EXERCISE SET –
(a) List every award the Neil Armstrong biography says Armstrong received.
(b) Carry the Neil Armstrong biography forward from its last sentence.

READING TEXT –

★ ★ ★ ★

Neil Alden Armstrong (August 5, 1930 – August 25, 2012) was an American astronaut and the first person to walk on the Moon. He was also an aerospace engineer, naval aviator, test pilot, and university professor.

Armstrong's second and last spaceflight was as mission commander of the Apollo 11 moon landing, in July 1969. On this mission, Armstrong and Buzz Aldrin descended to the lunar surface and spent two and a half hours exploring, while Michael Collins remained in lunar orbit in the Command Module. Along with Collins and Aldrin, Armstrong was awarded the Presidential Medal of Freedom by President Richard Nixon; in 1978, President Jimmy Carter presented Armstrong the Congressional Space Medal of Honor in 1978; he and his former crewmates received the Congressional Gold Medal in 2009.

In the late 1950s, Armstrong applied at a local Methodist church to lead a Boy Scout troop. When asked for his religious affiliation, he labeled himself as a Deist. His mother later said that Armstrong's religious views caused her grief and distress in later life as she was more religious.

★ ★ ★ ★

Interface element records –

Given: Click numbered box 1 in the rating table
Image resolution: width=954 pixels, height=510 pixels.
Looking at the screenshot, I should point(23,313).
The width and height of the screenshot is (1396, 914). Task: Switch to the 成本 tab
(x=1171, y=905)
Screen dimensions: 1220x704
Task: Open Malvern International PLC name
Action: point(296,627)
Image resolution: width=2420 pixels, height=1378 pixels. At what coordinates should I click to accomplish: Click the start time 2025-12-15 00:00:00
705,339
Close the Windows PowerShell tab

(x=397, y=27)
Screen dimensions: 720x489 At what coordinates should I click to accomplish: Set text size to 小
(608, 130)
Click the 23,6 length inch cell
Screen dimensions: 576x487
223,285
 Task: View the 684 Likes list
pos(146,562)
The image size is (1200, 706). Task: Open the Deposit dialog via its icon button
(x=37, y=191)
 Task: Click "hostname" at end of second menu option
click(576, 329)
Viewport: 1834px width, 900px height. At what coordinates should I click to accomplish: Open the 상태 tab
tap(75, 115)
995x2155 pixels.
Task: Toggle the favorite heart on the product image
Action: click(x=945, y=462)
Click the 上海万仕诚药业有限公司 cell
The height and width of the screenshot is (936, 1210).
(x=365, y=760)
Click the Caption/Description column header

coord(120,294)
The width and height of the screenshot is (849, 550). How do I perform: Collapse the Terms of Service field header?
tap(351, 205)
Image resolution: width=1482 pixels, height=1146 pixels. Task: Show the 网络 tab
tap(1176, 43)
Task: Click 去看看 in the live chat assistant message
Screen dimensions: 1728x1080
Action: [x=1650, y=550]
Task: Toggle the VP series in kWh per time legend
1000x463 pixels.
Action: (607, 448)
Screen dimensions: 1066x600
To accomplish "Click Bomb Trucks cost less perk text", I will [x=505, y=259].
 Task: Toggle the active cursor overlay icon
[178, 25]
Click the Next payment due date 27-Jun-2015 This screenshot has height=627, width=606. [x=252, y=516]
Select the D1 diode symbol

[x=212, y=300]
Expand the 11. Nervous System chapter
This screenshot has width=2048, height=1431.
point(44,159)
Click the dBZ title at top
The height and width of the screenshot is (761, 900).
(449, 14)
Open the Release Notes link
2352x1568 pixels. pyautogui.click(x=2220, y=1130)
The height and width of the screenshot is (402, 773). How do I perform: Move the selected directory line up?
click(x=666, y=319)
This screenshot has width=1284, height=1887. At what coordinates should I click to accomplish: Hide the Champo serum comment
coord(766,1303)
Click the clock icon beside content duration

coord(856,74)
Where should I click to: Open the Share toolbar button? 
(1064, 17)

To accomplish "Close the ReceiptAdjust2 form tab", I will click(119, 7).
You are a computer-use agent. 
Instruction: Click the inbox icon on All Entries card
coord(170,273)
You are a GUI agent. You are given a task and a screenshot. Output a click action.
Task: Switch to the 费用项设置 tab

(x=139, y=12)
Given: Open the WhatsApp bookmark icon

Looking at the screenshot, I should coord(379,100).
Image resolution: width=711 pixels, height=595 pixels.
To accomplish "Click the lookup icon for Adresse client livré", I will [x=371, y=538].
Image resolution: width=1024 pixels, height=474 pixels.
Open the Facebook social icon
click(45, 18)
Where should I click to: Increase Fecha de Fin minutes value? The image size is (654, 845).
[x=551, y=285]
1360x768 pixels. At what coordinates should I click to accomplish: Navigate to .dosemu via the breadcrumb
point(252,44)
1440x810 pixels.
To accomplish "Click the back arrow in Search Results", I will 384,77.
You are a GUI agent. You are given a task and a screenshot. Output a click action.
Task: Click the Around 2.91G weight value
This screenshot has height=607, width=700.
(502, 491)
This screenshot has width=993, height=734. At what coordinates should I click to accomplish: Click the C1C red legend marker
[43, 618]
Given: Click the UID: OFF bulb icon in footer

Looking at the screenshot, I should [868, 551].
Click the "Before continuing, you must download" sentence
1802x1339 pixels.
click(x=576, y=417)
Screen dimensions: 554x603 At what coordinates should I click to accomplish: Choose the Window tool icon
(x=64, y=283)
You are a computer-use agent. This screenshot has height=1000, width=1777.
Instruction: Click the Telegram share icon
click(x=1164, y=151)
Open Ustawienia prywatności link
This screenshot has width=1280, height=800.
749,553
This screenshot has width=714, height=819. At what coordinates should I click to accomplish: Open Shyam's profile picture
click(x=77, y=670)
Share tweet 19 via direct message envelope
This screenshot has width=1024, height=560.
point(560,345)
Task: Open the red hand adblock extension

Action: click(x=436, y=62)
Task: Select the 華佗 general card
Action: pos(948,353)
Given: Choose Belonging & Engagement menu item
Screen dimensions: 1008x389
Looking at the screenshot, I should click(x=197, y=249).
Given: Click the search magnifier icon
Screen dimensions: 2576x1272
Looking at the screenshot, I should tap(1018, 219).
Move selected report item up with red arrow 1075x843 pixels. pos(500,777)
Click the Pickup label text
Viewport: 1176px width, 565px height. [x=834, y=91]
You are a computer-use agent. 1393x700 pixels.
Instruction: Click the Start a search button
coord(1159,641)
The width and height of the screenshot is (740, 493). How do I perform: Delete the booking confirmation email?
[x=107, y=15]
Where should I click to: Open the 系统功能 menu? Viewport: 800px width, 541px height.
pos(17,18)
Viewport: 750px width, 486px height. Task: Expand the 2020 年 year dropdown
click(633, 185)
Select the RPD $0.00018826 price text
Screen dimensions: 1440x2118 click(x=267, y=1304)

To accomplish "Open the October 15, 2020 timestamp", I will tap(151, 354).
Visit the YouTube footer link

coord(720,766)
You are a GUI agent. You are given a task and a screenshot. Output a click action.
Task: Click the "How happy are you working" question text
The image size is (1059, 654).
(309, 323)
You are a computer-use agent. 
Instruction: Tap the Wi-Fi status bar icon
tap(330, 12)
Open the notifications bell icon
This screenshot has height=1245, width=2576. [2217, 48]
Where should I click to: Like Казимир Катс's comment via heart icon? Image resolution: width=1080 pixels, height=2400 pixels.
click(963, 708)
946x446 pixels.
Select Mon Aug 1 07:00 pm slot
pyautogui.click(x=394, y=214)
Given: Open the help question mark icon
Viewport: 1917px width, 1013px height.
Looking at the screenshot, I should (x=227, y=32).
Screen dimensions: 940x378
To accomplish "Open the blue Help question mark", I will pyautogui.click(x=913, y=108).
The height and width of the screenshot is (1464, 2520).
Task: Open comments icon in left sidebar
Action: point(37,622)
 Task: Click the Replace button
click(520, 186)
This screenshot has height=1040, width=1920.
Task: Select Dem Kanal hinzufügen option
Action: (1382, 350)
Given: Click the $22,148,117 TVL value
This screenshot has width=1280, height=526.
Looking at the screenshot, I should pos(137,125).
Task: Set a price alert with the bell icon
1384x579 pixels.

★ ★ ★ ★

THE REPLIES –
(a)
Presidential Medal of Freedom
Congressional Space Medal of Honor
Congressional Gold Medal

(b)
Sources:

1.) James R. Hansen (2005). First Man: The Life of Neil A. Armstrong. Simon and Schuster. p. 33. ISBN 9780743281713. "It is clear that by the time Armstrong returned from Korea in 1952 he had become a type of deist, a person whose belief in God was founded on reason rather than on revelation, and on an understanding of God's natural laws rather than on the authority of any particular creed or church doctrine. While working as a test pilot in Southern California in the late 1950s, Armstrong applied at a local Methodist church to lead a Boy Scout troop. Where the form asked for his religious affiliation, Neil wrote the word “Deist.”"

2.) James R. Hansen (2005). First Man: The Life of Neil A. Armstrong. Simon and Schuster. p. 35. ISBN 9780743281713. "[Neil Armstrong's mother] wrote on October 27, 1969, to a Methodist minister in Iowa ... “but when he was a senior in high school, and even more in college, he began wondering about the truth of Jesus Christ. I felt sure he was praying less…. [Today] he is not teaching his own two fine sons about Jesus Christ. This fact causes a million swords to be pierced through my heart constantly.”"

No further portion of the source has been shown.